> _Exercise instructions_
From the entries below, return only the lines starting at the one that contains "Task: Collapse the" and ending at the one that contains "Screen dimensions: 639x624", exactly as they stand.

> _Records for the task_
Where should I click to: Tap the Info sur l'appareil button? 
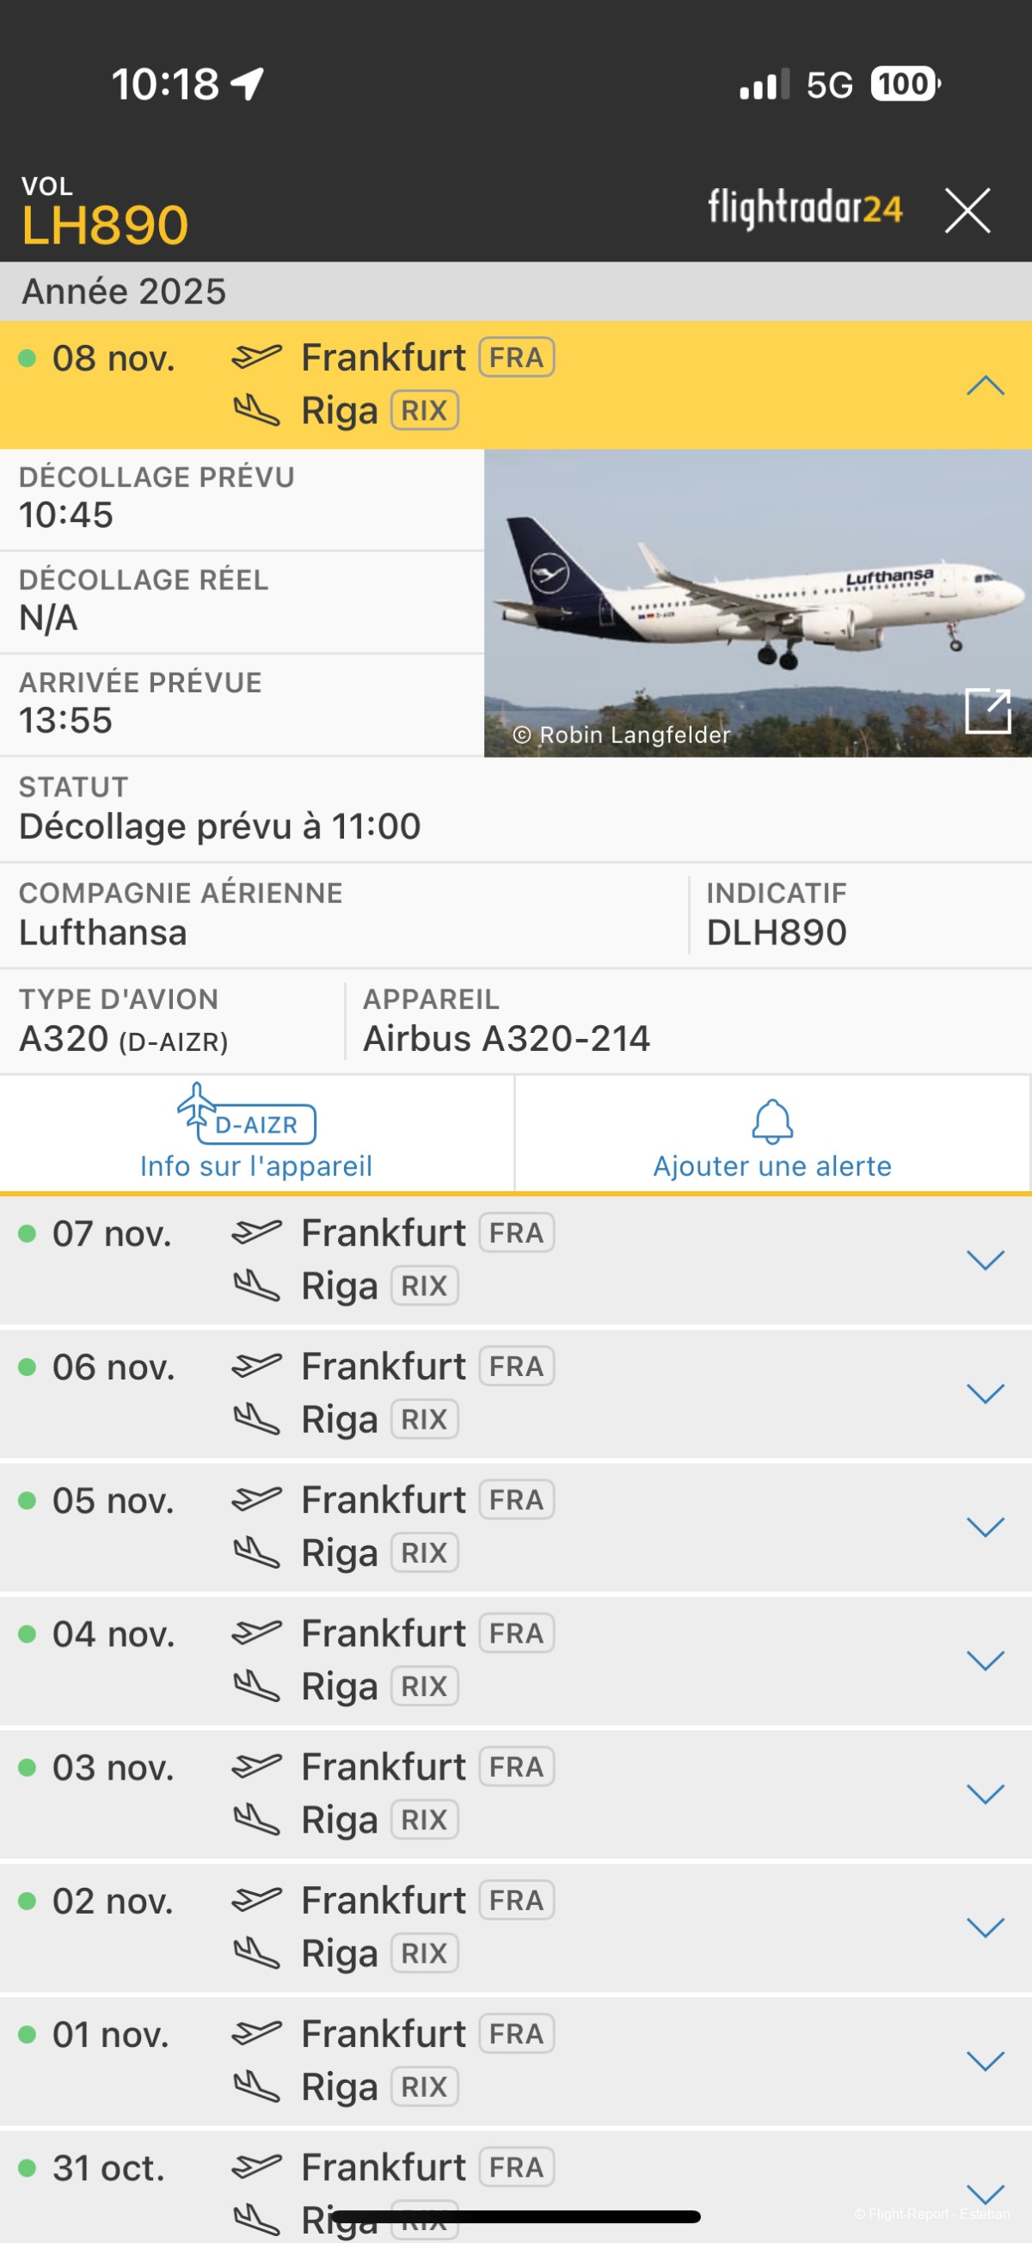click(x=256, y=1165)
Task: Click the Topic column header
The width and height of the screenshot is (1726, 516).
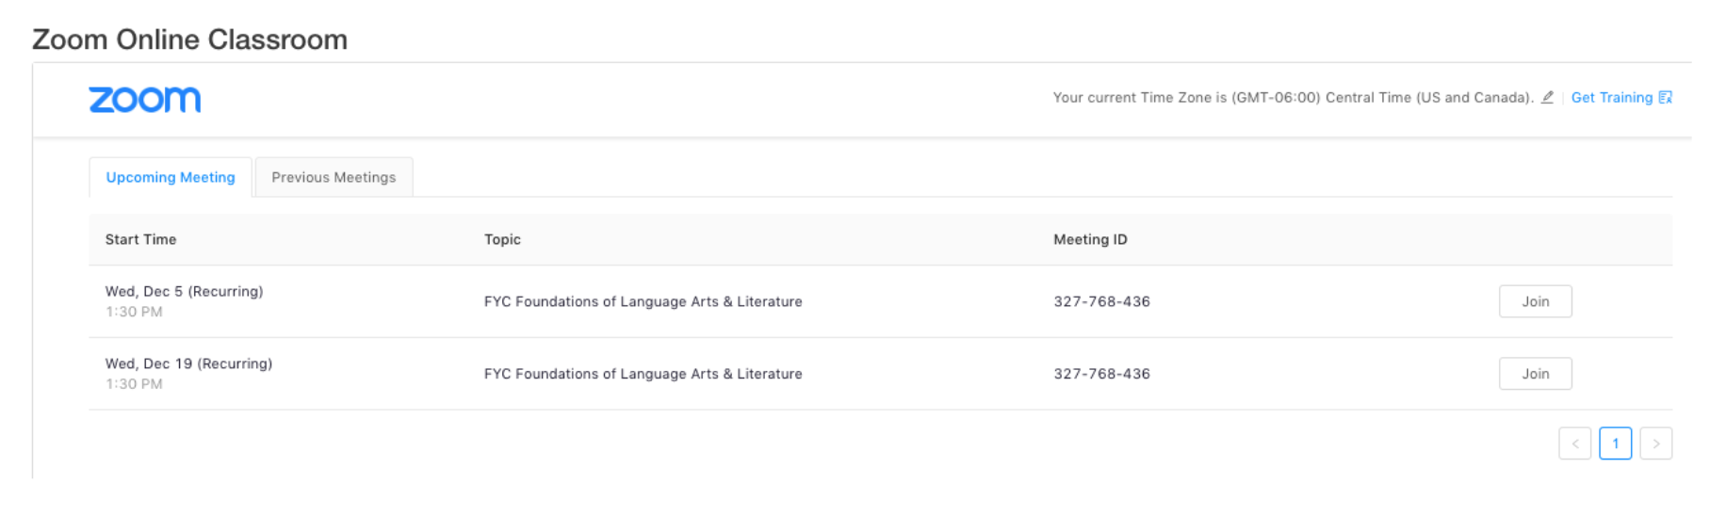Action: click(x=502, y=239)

==

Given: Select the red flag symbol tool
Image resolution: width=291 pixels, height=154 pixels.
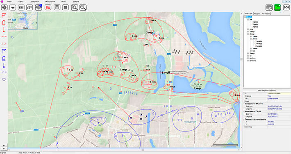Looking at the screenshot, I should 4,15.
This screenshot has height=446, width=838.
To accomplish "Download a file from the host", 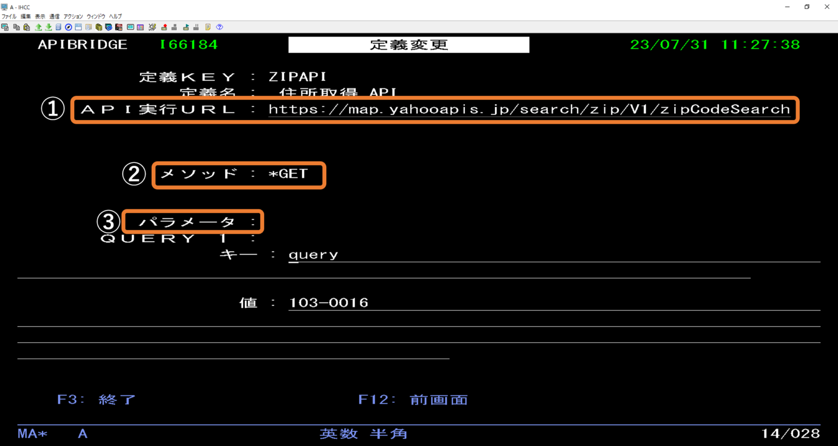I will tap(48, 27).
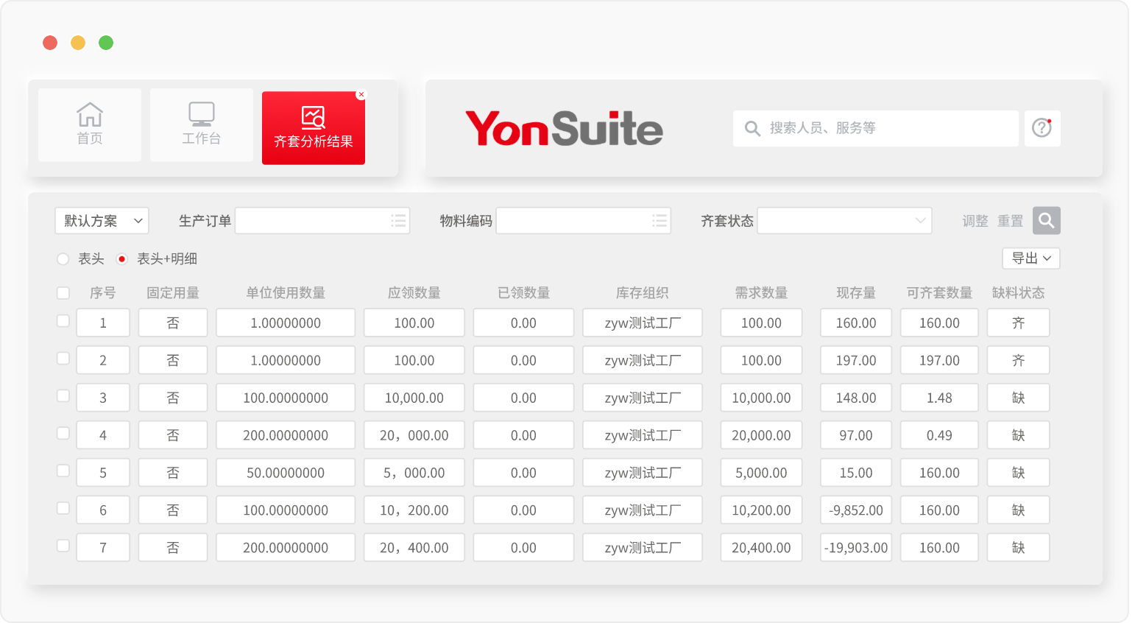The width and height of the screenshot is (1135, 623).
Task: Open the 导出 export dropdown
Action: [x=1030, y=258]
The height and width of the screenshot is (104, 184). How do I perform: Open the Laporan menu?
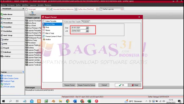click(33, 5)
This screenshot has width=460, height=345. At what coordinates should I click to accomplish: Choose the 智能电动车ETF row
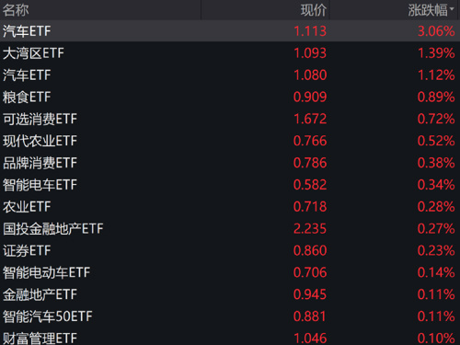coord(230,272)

...

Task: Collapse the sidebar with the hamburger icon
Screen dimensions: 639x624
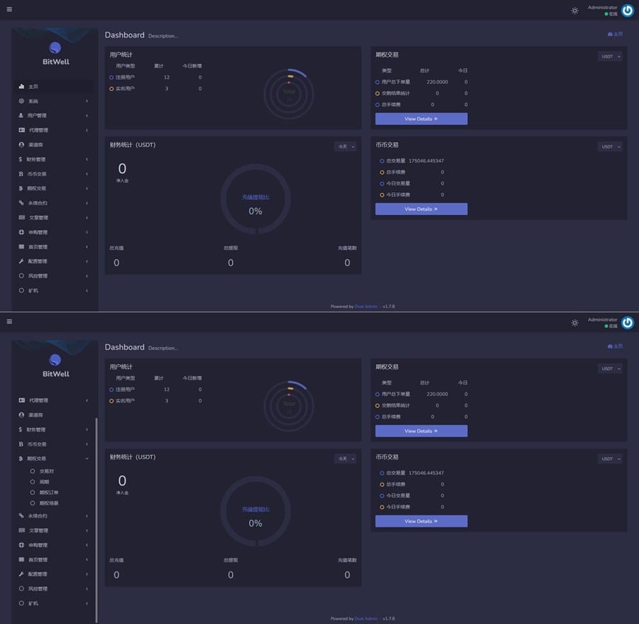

> _Reply_
Task: Collapse the sidebar with the hamburger icon
Screen dimensions: 639x624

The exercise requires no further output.